### Exercise directions
Rewrite the stretch from the row containing "Tags: (176, 330)" through the row containing "BLT Communications, LLC (131, 391)", substituting "Explore" for "Browse" and keeping everything else unchanged.

(Rows for locating words and elements)
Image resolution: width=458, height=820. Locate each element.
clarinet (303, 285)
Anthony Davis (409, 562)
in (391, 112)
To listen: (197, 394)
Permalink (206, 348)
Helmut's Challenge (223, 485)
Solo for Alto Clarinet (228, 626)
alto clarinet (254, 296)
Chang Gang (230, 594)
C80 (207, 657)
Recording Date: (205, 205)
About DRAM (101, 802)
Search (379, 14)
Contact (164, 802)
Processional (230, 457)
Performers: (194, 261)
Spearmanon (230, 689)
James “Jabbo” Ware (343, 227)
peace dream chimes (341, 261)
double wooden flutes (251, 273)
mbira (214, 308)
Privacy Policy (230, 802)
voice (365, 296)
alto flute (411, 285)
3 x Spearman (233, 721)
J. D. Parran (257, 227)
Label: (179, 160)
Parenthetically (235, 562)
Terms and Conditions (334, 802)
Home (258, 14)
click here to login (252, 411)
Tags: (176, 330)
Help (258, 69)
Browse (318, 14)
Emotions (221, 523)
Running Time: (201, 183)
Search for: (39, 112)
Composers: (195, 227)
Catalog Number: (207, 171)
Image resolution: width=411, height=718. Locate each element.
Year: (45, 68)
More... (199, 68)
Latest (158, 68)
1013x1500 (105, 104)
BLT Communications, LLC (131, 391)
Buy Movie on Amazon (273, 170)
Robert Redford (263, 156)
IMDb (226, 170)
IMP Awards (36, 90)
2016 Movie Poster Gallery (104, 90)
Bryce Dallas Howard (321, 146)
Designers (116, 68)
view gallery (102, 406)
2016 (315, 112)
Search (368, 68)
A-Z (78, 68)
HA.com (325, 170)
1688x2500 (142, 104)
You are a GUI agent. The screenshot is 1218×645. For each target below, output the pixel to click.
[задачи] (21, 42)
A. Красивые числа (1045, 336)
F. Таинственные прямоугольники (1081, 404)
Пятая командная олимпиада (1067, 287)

### Solution to this task
Tags: (176, 330)
Help (258, 69)
Explore (318, 14)
Emotions (221, 523)
Running Time: (201, 183)
Search for: (39, 112)
Composers: (195, 227)
Catalog Number: (207, 171)
Image resolution: width=411, height=718. Locate each element.
Year: (45, 68)
More... (199, 68)
Latest (158, 68)
1013x1500 (105, 104)
BLT Communications, LLC (131, 391)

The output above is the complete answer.